What is the Earnest Money Deposit
Of course you know that you’ll need to pay a down payment on any home you hope to purchase with a mortgage (unless you’ll be using a VA or USDA home loan). But, did you know that you will also need cash for an “earnest money deposit?” Indeed you will, and it’s a fact that surprises many first-time homebuyers.
While the down payment is a lender requirement, the earnest money deposit is for the seller, and it shows him or her that you are earnest in your desire to purchase the home. Because you now have skin in the game, the seller can relax a little as the home comes off the market.
The amount of an earnest money deposit varies; there is no law dictating how much it should be. Therefore, it varies, according to region. Let’s take a look at how the amount of this deposit is usually determined.
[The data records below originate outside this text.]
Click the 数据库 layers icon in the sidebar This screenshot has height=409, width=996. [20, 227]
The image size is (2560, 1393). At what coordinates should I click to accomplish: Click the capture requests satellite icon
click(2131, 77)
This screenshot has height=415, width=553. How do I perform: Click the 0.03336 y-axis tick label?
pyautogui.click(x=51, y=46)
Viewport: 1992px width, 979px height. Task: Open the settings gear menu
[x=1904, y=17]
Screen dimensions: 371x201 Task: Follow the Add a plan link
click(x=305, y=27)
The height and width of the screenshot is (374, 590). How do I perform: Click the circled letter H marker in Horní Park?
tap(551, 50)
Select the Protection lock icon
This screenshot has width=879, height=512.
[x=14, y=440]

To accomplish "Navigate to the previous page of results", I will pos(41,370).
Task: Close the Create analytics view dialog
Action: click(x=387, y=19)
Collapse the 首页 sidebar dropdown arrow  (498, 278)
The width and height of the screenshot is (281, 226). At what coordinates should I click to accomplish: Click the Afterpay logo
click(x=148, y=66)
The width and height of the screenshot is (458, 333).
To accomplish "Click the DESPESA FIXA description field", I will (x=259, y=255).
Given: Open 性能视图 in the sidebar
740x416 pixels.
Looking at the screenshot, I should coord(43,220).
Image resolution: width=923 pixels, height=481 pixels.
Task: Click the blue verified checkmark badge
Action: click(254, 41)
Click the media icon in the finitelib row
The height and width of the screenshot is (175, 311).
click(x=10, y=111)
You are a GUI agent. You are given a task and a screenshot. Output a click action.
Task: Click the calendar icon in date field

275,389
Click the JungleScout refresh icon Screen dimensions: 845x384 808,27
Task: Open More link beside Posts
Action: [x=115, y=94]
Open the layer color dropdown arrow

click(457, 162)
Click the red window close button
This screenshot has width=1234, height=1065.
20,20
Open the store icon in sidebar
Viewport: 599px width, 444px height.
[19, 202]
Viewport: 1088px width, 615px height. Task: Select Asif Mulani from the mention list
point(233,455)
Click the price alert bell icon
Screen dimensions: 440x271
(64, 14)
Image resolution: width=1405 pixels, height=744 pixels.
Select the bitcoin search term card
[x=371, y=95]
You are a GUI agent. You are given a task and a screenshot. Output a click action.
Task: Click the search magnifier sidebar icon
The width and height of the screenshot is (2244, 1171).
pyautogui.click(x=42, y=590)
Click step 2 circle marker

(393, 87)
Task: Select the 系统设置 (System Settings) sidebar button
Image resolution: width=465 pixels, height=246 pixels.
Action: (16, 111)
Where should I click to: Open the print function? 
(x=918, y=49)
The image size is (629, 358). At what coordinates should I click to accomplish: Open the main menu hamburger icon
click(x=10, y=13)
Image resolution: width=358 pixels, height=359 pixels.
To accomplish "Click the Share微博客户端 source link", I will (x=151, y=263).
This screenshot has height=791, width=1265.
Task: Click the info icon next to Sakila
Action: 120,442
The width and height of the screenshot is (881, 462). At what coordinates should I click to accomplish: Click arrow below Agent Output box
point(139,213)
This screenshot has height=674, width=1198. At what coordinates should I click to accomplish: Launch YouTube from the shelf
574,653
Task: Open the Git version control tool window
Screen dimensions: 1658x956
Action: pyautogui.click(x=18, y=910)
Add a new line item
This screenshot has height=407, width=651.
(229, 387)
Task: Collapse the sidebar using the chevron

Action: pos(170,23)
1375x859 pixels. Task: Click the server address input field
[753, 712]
Buried within most pre-printed real estate purchase agreements is a clause known as “Liquidated Damages.” This concept is defined well by Bob Hunt, former director of the National Association of Realtors and author of 'Real Estate the Ethical Way.' Hunt says that “A liquidated damages clause sets in advance - at the time of contract formation - what the monetary value of damages shall be in the event of contract breach by one of the parties.”
In other words, if the buyer fails to complete the transaction according to the agreement, the seller agrees not to sue but to keep whatever amount of money the parties have determined will cover damages.
So, what do liquidated damages have to do with your earnest money deposit? If you default on the purchase of the home, this deposit will be forfeited as liquidated damages. Therefore, an experienced listing agent will insist that the amount of the earnest money deposit is equal to the percentage of the sales price listed as liquidated damages.
As mentioned earlier, the amount of earnest money you’ll need to deposit varies by region. There are other caveats that vary as well. For instance, one percent of the purchase price may be standard in many regions but the buyer is typically asked to increase the deposit to equal three percent after the removal of contingencies.
Your real estate agent can structure the offer to purchase to keep this deposit as low as possible.